Stored dataset items:
★ ★ ★ ★ ★

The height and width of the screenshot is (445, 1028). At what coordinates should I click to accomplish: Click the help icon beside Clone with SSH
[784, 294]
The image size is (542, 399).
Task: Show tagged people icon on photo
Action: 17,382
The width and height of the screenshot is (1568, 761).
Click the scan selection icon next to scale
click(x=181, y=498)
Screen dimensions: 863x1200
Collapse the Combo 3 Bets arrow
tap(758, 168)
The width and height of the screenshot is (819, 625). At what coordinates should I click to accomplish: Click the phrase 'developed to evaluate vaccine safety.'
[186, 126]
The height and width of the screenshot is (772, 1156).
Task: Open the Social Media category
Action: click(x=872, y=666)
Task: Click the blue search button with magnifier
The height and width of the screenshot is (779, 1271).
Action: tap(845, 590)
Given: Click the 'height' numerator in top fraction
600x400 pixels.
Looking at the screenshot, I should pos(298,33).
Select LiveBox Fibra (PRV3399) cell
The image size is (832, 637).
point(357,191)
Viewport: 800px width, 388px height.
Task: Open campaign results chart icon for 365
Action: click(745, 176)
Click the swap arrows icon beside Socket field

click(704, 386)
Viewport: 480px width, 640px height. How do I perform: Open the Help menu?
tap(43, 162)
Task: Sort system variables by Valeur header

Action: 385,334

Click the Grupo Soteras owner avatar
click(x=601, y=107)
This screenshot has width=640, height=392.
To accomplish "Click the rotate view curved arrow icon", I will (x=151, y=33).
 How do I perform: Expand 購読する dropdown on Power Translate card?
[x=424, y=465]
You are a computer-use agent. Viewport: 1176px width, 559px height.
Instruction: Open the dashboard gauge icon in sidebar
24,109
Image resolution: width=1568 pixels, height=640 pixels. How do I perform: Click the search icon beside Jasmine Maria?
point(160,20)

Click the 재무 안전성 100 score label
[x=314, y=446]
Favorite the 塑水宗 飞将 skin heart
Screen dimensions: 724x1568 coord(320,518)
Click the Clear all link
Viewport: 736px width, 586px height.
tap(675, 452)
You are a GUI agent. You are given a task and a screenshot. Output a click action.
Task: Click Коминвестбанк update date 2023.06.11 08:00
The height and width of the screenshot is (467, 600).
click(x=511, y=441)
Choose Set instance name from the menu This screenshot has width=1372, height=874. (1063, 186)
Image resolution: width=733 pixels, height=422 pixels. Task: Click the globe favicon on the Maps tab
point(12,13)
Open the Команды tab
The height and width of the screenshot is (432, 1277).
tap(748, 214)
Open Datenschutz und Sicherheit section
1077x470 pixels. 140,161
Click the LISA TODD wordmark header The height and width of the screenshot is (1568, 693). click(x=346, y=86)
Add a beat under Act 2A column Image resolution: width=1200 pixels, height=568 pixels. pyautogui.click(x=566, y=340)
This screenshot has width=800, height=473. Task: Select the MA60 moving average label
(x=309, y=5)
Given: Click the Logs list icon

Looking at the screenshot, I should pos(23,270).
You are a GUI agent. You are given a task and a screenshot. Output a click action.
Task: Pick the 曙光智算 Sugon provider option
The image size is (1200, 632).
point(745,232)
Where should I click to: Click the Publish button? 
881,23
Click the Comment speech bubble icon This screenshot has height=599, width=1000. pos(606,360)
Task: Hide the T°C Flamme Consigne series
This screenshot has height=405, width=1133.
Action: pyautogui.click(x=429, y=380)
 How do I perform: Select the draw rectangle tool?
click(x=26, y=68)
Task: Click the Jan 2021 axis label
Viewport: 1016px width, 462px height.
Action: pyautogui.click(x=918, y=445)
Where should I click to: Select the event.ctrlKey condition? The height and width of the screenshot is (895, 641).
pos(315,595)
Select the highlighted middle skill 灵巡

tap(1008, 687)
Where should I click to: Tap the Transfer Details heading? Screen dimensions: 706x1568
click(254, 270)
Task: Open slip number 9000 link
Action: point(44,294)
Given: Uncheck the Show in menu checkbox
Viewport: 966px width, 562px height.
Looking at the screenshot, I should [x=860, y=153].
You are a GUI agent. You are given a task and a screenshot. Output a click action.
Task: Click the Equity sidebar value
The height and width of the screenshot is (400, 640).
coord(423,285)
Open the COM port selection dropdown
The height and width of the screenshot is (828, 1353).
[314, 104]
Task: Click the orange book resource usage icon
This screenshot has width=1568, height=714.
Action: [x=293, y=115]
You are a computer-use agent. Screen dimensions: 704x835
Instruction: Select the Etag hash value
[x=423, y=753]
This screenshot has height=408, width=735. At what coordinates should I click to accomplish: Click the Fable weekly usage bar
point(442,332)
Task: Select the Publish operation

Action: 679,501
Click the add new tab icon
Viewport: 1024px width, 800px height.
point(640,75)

★ ★ ★ ★ ★

▶ Required work
From the line containing "You are a computer-use agent. Screen" to the final line of the data above, transcribe every line exactly and nothing more.

▶ Exercise output
You are a computer-use agent. Screen dimensions: 704x835
Instruction: Select the Etag hash value
[x=423, y=753]
This screenshot has height=408, width=735. At what coordinates should I click to accomplish: Click the Fable weekly usage bar
point(442,332)
Task: Select the Publish operation

Action: 679,501
Click the add new tab icon
Viewport: 1024px width, 800px height.
point(640,75)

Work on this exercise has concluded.